** Given request 1 **
Using the transcript, answer each of these:
(a) What does Mark Carney say cryptocurrencies should be called instead?
(b) How many minutes does the speaker say are left for talking about the network?
(c) What does a full node store?
** Given request 2 **
Write out the part of the transcript starting with "GARY GENSLER: You're" and going on through "they could provide.".

------ Selection

GARY GENSLER: You're saying if it has all of those.

AUDIENCE: It does have those attributes.

GARY GENSLER: Oh, it does. All right. So Ben thinks yes. How many people are with Ben as of September 18, 2018, not 2118? So Isabella's there. Zan, Joaquin? How many people-- Tom. How many people think not? I don't-- I think that you all get to decide yourself.

Mark Carney, who's the governor of the Bank of England, gave a speech earlier in the year, which is assigned in a later class. And he says, I don't think we should call them cryptocurrencies. They should be called cryptoassets. They're not yet evidencing all three of these.

So that's Mark Carney, who I have great respect for. But there are others that say, no, it's evidencing enough. I would say this, though. It's plausible that they will-- and this-- if you take nothing else from the class, it's plausible in my view that they could provide.

You could have digital currency that does not have a central authority. I mean, I think that innovation is there. Whether you call it a cryptocurrency or cryptoasset at this point in time, I leave to all of you. There won't be a right answer to that on any paper you submit. You can use whichever term you think fits your thinking.

I want to talk about the network. We only have 10 minutes. But the network is important. And a lot of times when you talk about Bitcoin and blockchain, folks aren't going to talk about it. But I want to quickly hit eight or nine players on the network.

There are full nodes. A full node is a group-- is a computer, I should say-- that stores the full blockchain, and is able to validate all transactions. It doesn't have to. It's a volunteer thing. But it can validate all transactions.

A pruning node-- you're not going to read a lot about it, but I just have it. It prunes transactions once they've validated, and they have a certain age. They're saying, all of those early transactions, we're not going to focus.

------------
------ Excerpted data

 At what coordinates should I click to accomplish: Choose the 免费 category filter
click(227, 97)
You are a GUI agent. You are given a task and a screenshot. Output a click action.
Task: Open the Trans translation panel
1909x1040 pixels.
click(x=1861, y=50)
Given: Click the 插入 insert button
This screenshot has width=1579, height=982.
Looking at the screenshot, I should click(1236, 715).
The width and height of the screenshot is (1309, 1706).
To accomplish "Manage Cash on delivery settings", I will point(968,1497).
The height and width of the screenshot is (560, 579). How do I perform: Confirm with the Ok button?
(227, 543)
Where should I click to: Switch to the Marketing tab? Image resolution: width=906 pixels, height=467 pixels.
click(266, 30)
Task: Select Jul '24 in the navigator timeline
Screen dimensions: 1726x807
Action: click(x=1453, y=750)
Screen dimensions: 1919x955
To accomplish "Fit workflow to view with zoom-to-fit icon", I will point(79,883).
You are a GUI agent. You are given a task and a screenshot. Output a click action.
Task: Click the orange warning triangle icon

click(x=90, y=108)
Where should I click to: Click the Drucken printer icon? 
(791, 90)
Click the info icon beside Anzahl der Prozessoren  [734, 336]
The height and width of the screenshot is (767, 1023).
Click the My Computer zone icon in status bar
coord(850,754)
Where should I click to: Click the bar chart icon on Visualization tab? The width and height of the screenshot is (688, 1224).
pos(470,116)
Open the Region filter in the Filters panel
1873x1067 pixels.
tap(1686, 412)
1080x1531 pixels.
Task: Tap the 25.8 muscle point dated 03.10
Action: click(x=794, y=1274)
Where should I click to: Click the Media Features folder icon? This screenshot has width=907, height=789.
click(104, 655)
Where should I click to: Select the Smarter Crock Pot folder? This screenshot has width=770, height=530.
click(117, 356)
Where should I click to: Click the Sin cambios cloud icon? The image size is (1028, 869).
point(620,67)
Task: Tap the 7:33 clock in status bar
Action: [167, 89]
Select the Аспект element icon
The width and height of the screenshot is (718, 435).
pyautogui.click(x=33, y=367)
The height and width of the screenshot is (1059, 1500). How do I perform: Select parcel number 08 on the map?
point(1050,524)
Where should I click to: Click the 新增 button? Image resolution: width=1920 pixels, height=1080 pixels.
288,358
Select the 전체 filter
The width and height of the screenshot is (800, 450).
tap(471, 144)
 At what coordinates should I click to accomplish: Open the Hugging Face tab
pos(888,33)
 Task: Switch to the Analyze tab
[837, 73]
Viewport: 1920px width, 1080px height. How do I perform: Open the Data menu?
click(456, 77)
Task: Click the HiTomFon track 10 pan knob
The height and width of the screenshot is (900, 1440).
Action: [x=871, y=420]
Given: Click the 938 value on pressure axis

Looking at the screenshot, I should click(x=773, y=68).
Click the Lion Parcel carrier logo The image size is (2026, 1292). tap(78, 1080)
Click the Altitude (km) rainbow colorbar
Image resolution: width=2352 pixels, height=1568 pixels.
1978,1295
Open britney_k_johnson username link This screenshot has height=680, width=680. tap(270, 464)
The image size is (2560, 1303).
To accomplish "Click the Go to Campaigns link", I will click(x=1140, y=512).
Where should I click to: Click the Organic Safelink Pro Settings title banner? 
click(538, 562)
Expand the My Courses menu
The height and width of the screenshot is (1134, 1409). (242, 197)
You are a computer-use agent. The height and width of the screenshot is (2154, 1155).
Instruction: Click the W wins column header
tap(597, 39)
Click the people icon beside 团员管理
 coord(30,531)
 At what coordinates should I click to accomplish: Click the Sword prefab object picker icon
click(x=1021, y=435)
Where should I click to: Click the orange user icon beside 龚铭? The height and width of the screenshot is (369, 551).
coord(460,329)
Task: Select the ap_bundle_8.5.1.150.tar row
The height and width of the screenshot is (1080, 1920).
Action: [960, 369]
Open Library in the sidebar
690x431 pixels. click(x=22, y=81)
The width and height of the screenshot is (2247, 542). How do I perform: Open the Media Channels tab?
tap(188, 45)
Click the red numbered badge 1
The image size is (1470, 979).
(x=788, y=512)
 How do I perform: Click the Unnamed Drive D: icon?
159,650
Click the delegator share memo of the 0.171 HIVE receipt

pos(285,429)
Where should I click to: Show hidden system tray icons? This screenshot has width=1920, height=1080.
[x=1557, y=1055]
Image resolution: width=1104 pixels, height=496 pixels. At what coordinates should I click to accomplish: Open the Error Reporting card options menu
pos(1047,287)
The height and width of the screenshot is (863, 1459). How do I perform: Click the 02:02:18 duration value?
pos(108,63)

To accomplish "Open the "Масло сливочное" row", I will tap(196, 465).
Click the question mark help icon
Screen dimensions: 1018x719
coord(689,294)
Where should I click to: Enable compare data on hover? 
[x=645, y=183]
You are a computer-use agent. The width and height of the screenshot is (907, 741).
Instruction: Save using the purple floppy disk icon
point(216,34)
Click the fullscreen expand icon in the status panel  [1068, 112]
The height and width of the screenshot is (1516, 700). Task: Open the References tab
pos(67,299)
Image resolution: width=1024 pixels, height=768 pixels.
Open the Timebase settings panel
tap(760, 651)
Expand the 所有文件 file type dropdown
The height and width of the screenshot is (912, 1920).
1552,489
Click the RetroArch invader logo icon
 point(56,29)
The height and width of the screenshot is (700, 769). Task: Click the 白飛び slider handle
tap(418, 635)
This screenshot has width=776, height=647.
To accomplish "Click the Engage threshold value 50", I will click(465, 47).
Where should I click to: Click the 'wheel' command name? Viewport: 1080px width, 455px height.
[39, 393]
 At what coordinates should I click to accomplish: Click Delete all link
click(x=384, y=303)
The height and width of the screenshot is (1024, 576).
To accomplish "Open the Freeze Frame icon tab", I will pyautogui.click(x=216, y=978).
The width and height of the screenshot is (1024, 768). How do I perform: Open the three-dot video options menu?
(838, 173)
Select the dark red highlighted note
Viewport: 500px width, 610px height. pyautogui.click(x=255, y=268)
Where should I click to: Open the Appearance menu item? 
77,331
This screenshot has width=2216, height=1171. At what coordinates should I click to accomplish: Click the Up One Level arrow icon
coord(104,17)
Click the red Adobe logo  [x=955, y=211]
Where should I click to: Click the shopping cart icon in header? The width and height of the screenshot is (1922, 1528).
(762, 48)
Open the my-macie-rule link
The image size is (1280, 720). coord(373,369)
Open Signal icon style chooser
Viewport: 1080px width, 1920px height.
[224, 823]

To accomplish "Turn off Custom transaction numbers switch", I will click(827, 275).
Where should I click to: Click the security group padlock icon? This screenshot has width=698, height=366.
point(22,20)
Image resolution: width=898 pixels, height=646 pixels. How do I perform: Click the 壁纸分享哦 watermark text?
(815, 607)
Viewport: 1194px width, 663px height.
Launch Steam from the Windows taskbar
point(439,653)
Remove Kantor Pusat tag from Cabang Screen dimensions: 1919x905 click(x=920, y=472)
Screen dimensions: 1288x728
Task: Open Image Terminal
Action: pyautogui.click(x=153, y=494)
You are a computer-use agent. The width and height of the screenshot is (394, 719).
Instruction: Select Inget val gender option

------------

** Expected output 1 **
(a) Cryptoassets.
(b) 10 minutes.
(c) The full blockchain.

** Expected output 2 **
GARY GENSLER: You're saying if it has all of those.

AUDIENCE: It does have those attributes.

GARY GENSLER: Oh, it does. All right. So Ben thinks yes. How many people are with Ben as of September 18, 2018, not 2118? So Isabella's there. Zan, Joaquin? How many people-- Tom. How many people think not? I don't-- I think that you all get to decide yourself.

Mark Carney, who's the governor of the Bank of England, gave a speech earlier in the year, which is assigned in a later class. And he says, I don't think we should call them cryptocurrencies. They should be called cryptoassets. They're not yet evidencing all three of these.

So that's Mark Carney, who I have great respect for. But there are others that say, no, it's evidencing enough. I would say this, though. It's plausible that they will-- and this-- if you take nothing else from the class, it's plausible in my view that they could provide.